WHAT YOU SHOULD DO:
Beginning with the line that contains "Task: Click the Generar button", retype the entries below exactly, ending with the line that contains "Given: Click the station balance coin icon". Leave out any pictures.

EXTRACTED ENTRIES:
- - -
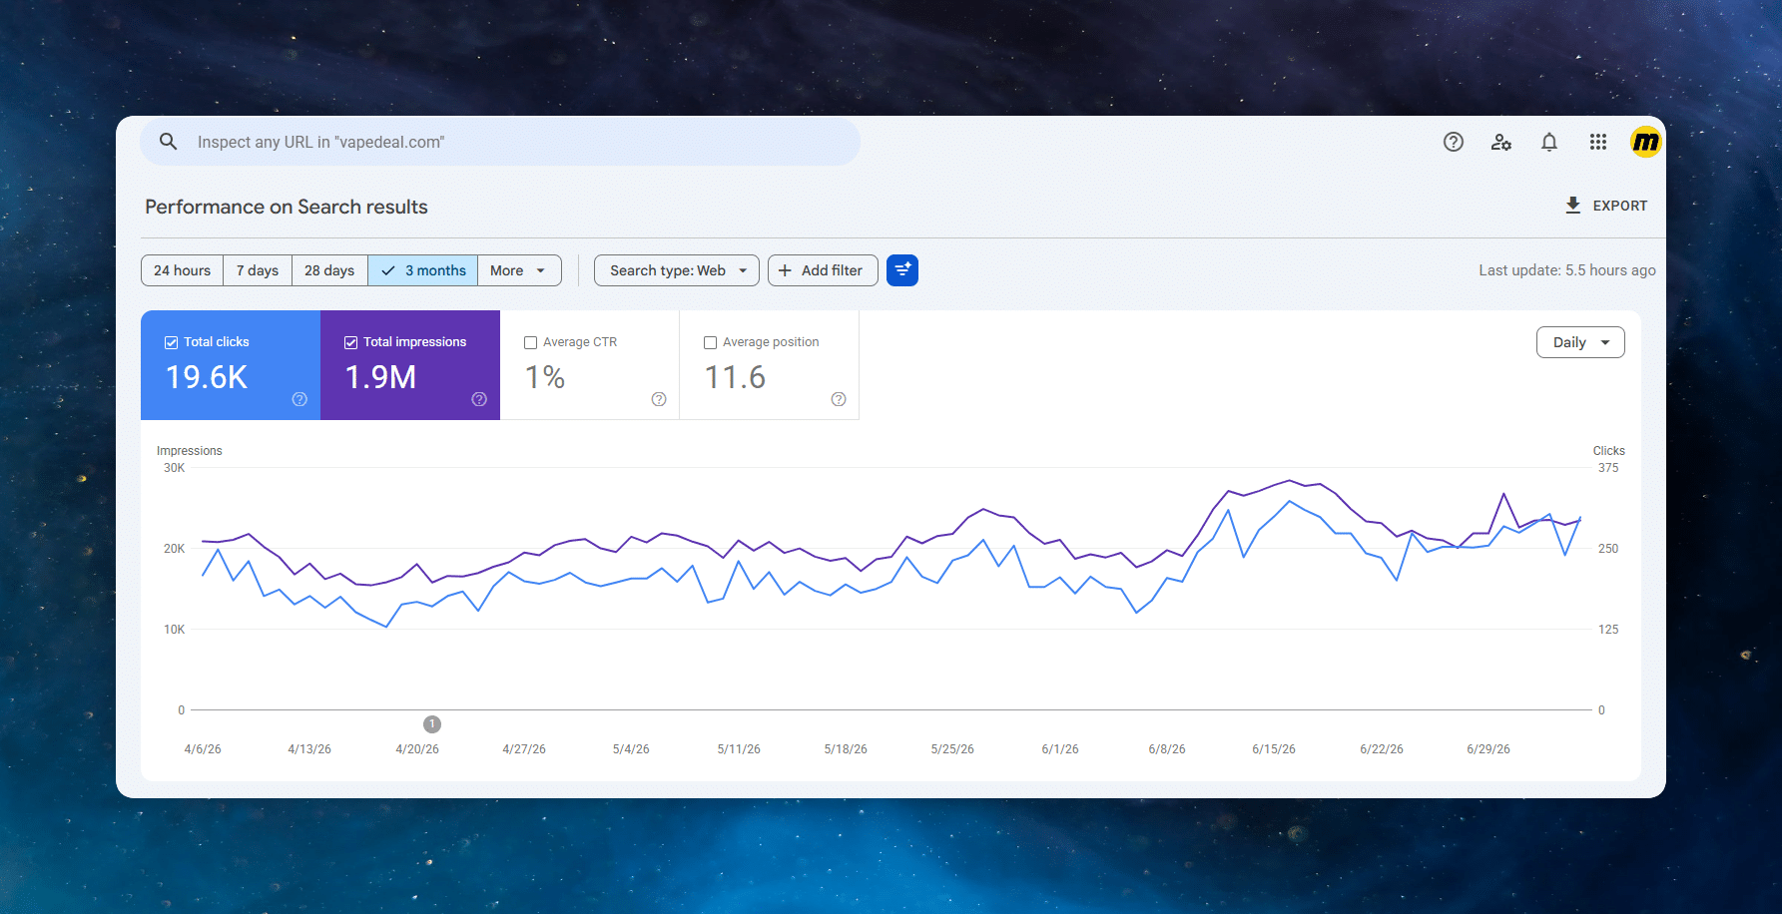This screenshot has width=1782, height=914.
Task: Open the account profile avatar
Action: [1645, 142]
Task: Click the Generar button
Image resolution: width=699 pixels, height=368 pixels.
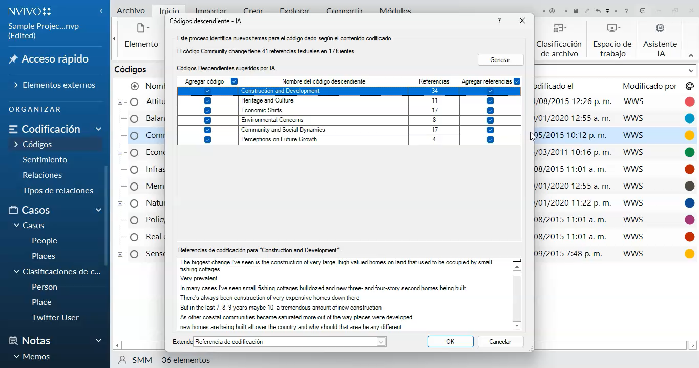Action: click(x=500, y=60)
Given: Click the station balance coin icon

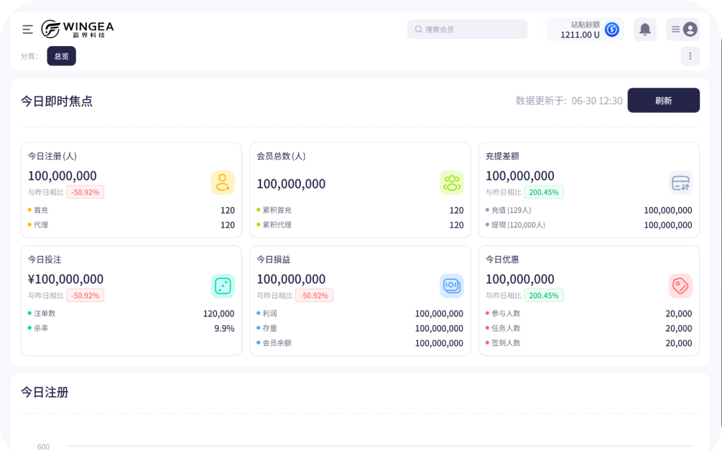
- - -
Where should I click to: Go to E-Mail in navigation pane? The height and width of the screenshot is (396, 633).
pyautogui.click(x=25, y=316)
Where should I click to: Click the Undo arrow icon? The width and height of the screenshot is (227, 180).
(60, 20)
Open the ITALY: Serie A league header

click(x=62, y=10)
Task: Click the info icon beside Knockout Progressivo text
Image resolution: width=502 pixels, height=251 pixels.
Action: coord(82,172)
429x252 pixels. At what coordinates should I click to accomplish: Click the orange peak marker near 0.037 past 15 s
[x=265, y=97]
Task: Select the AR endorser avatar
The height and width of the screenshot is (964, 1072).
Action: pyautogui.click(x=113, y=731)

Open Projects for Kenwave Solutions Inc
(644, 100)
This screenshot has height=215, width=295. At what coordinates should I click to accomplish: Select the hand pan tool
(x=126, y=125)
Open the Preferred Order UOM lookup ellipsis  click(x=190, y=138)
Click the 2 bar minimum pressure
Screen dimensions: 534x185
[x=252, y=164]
- - -
ANSWER TO THIS EXERCISE:
Task: Click the Generar button
Image resolution: width=699 pixels, height=368 pixels.
Action: click(x=500, y=60)
Given: Click the station balance coin icon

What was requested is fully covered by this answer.